I am privileged enough to be the documentation PTL for Mitaka, having taken over the reins from Anne Gentle after the Kilo cycle. This time around, we have three main priorities to achieve, and I think it’s a lovely blend between the technical and the community.
First of all, we will focus on improving the usability of our documentation, making it easier to navigate the docs site and find relevant information quickly. The main way we want to address this is through a different model of data typing, and moving away from a role-based architecture towards a task-based one. This is easier to do for some guides than others, of course, and we intend to start with the user guides. The other component of this is reorganising the index page, and adding some more guidance on what each book is about. You should start to see those changes rolling in shortly.
We also want to continue converting our books to RST. A lot of our books have already been converted, but we still have quite a few to go, and determining which books are to be converted in each release and who is responsible for doing so can take quite a bit of planning. This time around, we’re looking at the Architecture Design Guide, the Operations Guide, and the Configuration Reference Guide.

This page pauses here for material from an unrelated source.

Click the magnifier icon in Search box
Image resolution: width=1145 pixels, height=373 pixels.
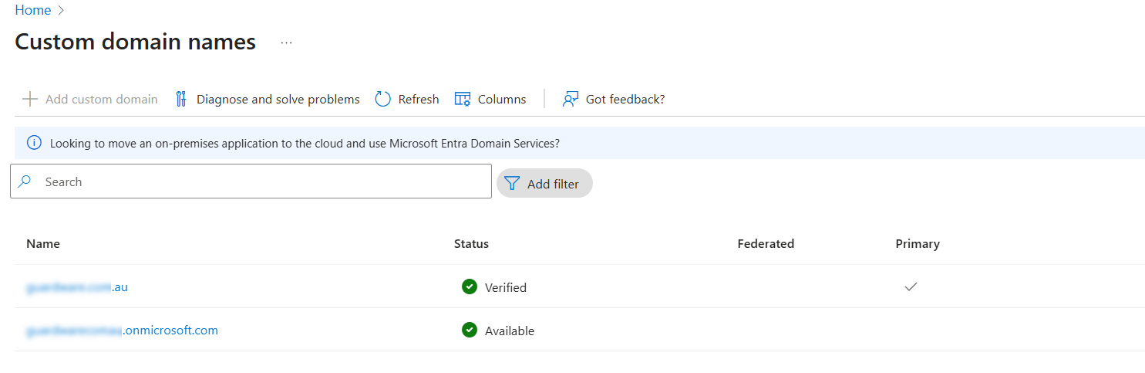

Finally, a fairly small thing that should have a big influence on our work is tweaking the way the docimpact tool works. At the moment, it creates a lot of noise in our bug queue and makes it harder for us to find the real work that needs to be done. By changing the way this tool operates, we hope it to make it much more responsive and useful both for the docs team, and for the OpenStack developer community.
This release is about having docs work more efficiently and effectively as part of the OpenStack development community. With OpenStack moving to the big tent, we need to reevaluate which projects we document, how we go about communicating with other development teams, and we need to ensure we’re being good community citizens. I also want to ensure we’re working closely with enterprise writing teams, and valuing the input that our corporate contributors provide to the documentation.
Liberty was my first release as Docs PTL, so I’m still learning what makes a good release. It was great to hear feedback from the docs team on what went well and what didn’t go so well, so I can learn from this to improve in Mitaka. I’m very grateful to have a team that has supported me in my new role, and I am honoured to be leading them again into the next release.
Finally, we always need docs contributors. If you are a technical writer, then we have plenty of projects that can use your writing expertise. If you’re a developer, even if you don’t think you’re a good writer, then we could definitely use your technical prowess to test and improve our documentation. Remember, the documentation is developed exactly like code within the OpenStack system, so if you’re an ATC, you already have the skills required to contribute, and to improve the docs for all our users.